Concatenating Strings in DuckDB

String concatenation is a common operation when running database queries. It simply involves joining two strings together, end to end. DuckDB provides multiple methods for combining strings, each with its own use cases and advantages.

This article explores the various ways to concatenate strings in DuckDB.

Basic String Concatenation

Using the || Operator

The concatenation operator (||) is used to concatenate the string to its left with the string on its right. In other words, we put || in between the two strings to concatenate.

Suppose we have the following table:

-- Create a sample table
CREATE TABLE employees (
    id INTEGER,
    first_name VARCHAR,
    last_name VARCHAR,
    department VARCHAR,
    email VARCHAR
);

-- Insert sample data
INSERT INTO employees VALUES
    (1, 'Hector', 'Ajit', 'Engineering', NULL),
    (2, 'Maria', 'Swoosh', 'Marketing', '[email protected]'),
    (3, 'Muhammad', NULL, 'Sales', '[email protected]'),
    (4, 'Sarah', 'Jensen', NULL, '[email protected]'),
    (5, NULL, 'Brattley', 'HR', '[email protected]');

A common thing to do would be to concatenate the first name and last names:

SELECT 
    first_name || ' ' || last_name AS full_name
FROM employees;

Result:

+--------------+
| full_name |
+--------------+
| Hector Ajit |
| Maria Swoosh |
| null |
| Sarah Jensen |
| null |
+--------------+

In this case I included a space as a string literal. Without this space, the first and last names would be pushed up against each other, without a space in between.

We can include other string literals if required:

SELECT 
    'Employee: ' || first_name || ' ' || last_name AS employee_info
FROM employees;

Result:

+------------------------+
| employee_info |
+------------------------+
| Employee: Hector Ajit |
| Employee: Maria Swoosh |
| null |
| Employee: Sarah Jensen |
| null |
+------------------------+

Using the CONCAT() Function

The concat() function is another option for concatenating strings in DuckDB:

SELECT 
    CONCAT(first_name, ' ', last_name) AS full_name
FROM employees;

Result:

+--------------+
| full_name |
+--------------+
| Hector Ajit |
| Maria Swoosh |
| Muhammad |
| Sarah Jensen |
| Brattley |
+--------------+

Notice that there’s a difference in how the NULL values were handled when compared with the || operator example above.

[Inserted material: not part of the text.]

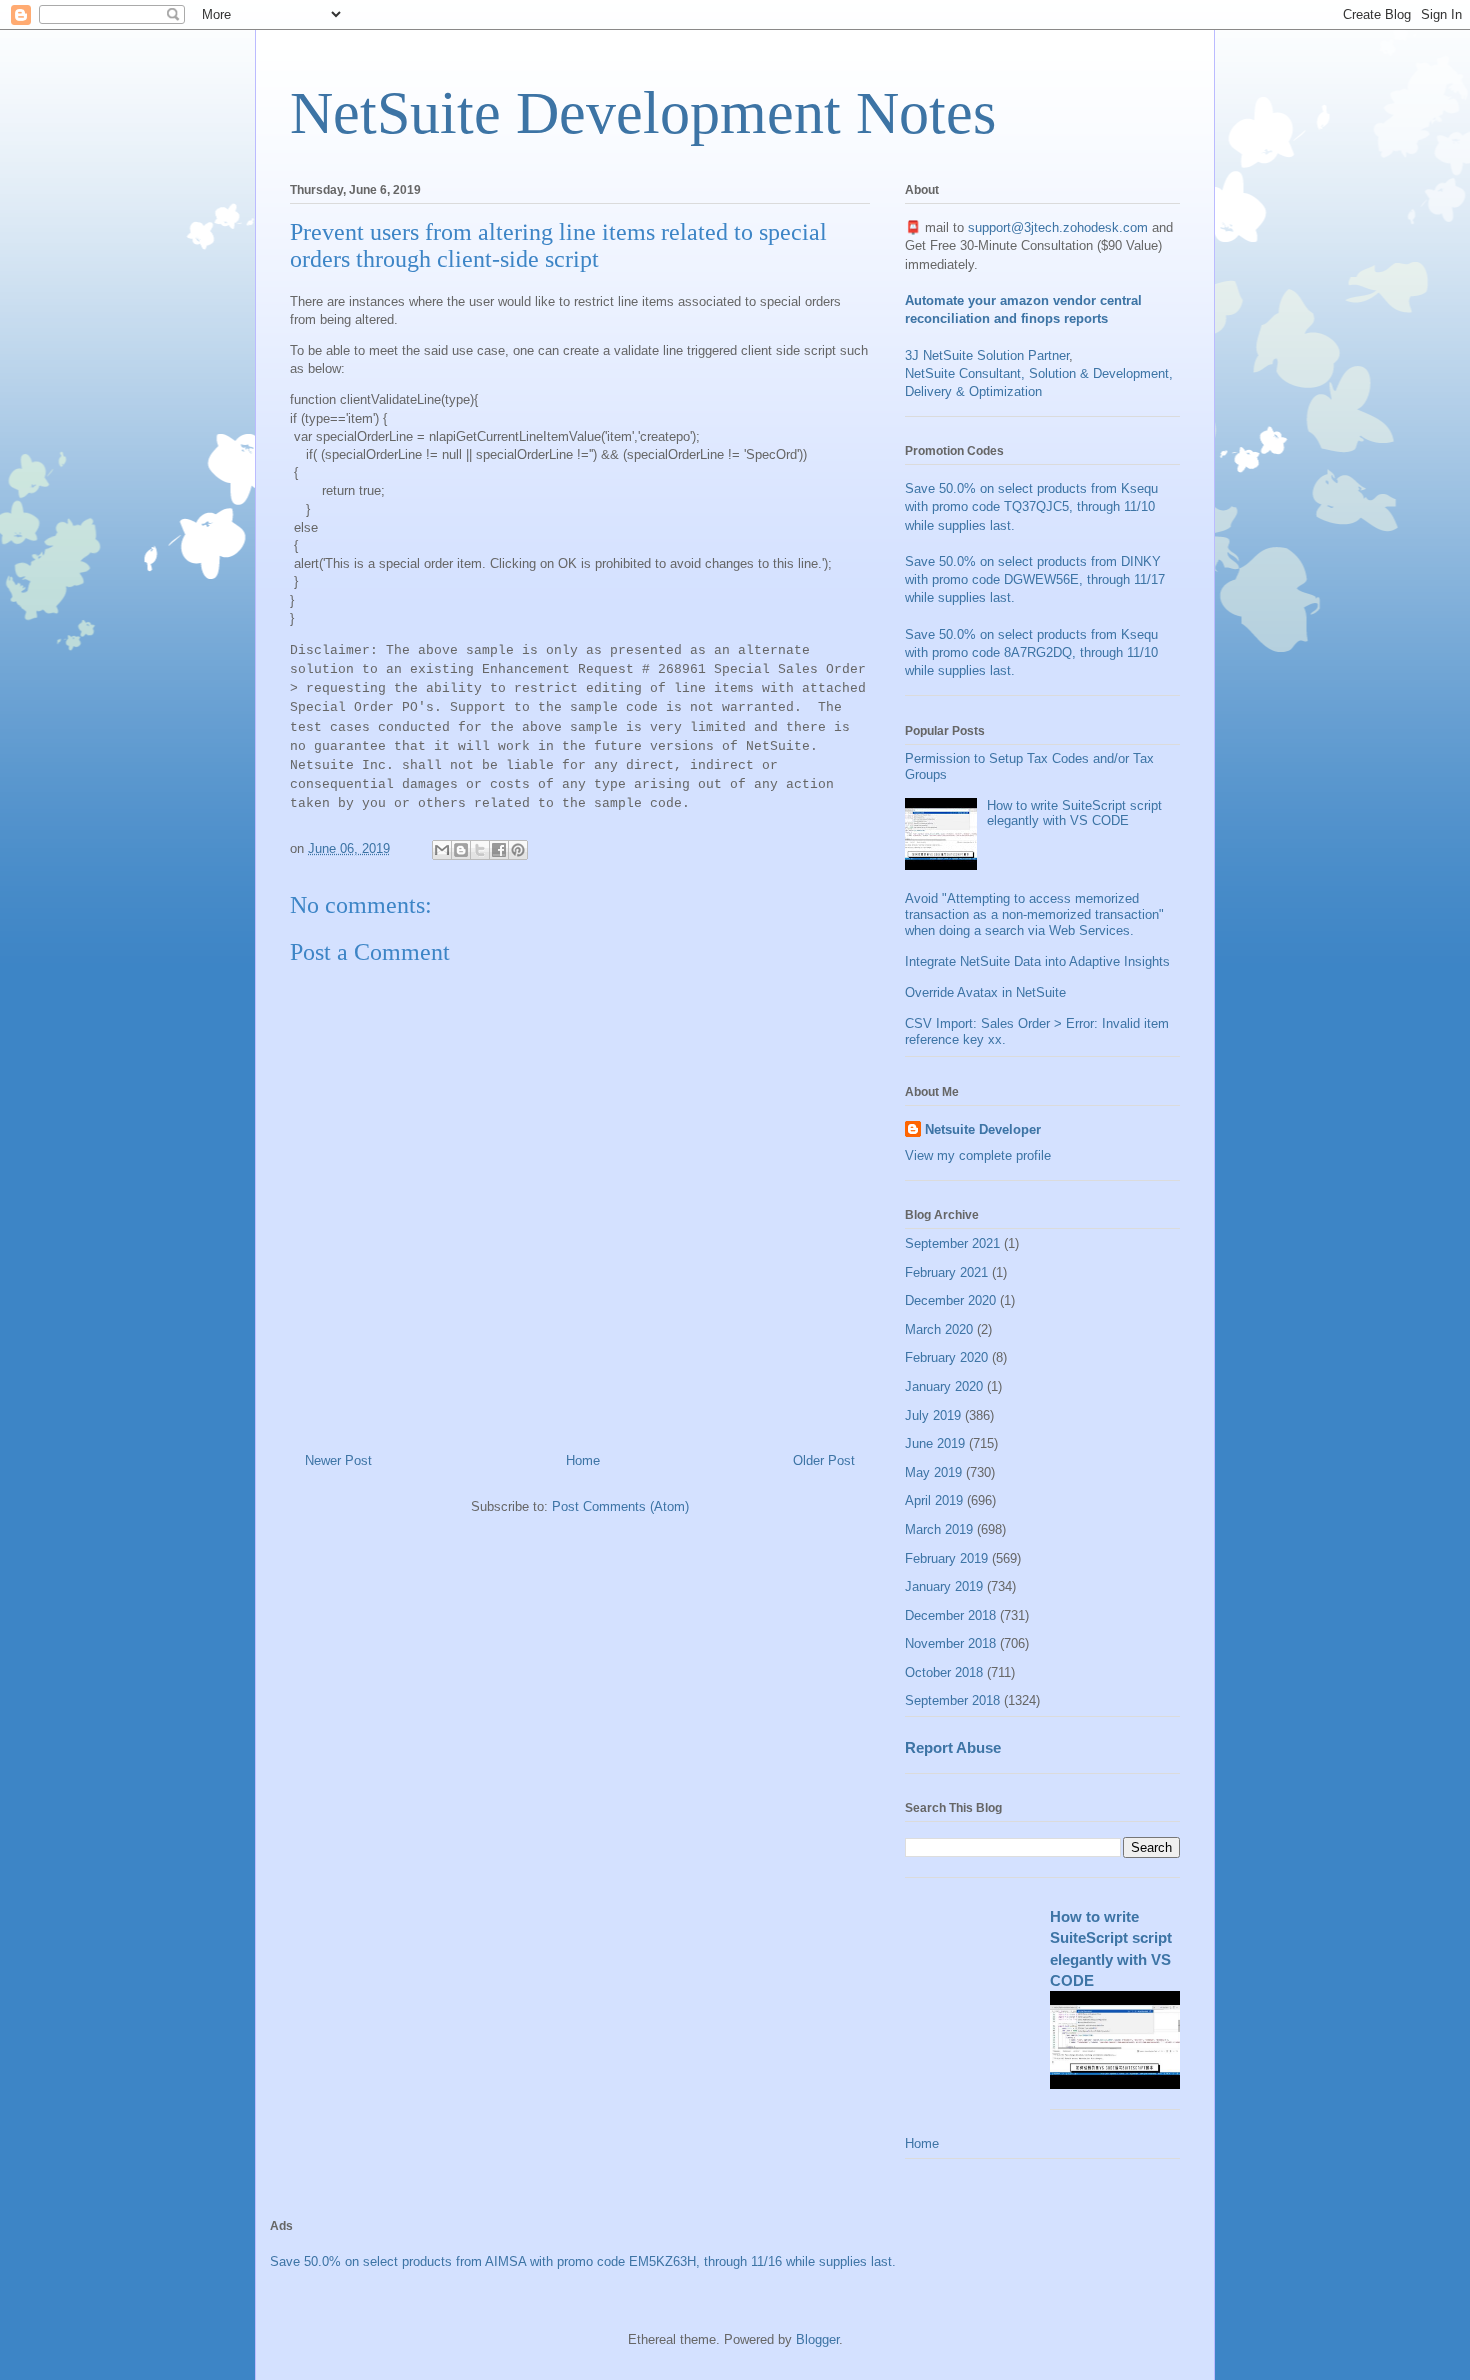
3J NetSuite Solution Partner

Here’s an example that concatenates more values:

SELECT 
    CONCAT('Dept: ', department, ' - ', first_name, ' ', last_name) AS employee_info
FROM employees;

Result:

+---------------------------------+
| employee_info |
+---------------------------------+
| Dept: Engineering - Hector Ajit |
| Dept: Marketing - Maria Swoosh |
| Dept: Sales - Muhammad |
| Dept: - Sarah Jensen |
| Dept: HR - Brattley |
+---------------------------------+

Handling NULL Values

As alluded to, there’s a subtle difference between how the || operator and the concat() function handle NULL values. Let’s look at this in more detail.

NULL Behavior with the || Operator

When we used the || operator above, any time we tried to concatenate a NULL value with another value, the result was NULL. Here it is again:

SELECT 
    first_name,
    last_name,
    first_name || ' ' || last_name AS full_name
FROM employees;

Result:

+------------+-----------+--------------+
| first_name | last_name | full_name |
+------------+-----------+--------------+
| Hector | Ajit | Hector Ajit |
| Maria | Swoosh | Maria Swoosh |
| Muhammad | null | null |
| Sarah | Jensen | Sarah Jensen |
| null | Brattley | null |
+------------+-----------+--------------+

We can see that the third and fifth rows are NULL in the full_name column, even though these employees do actually have either a first name or last name (but not both).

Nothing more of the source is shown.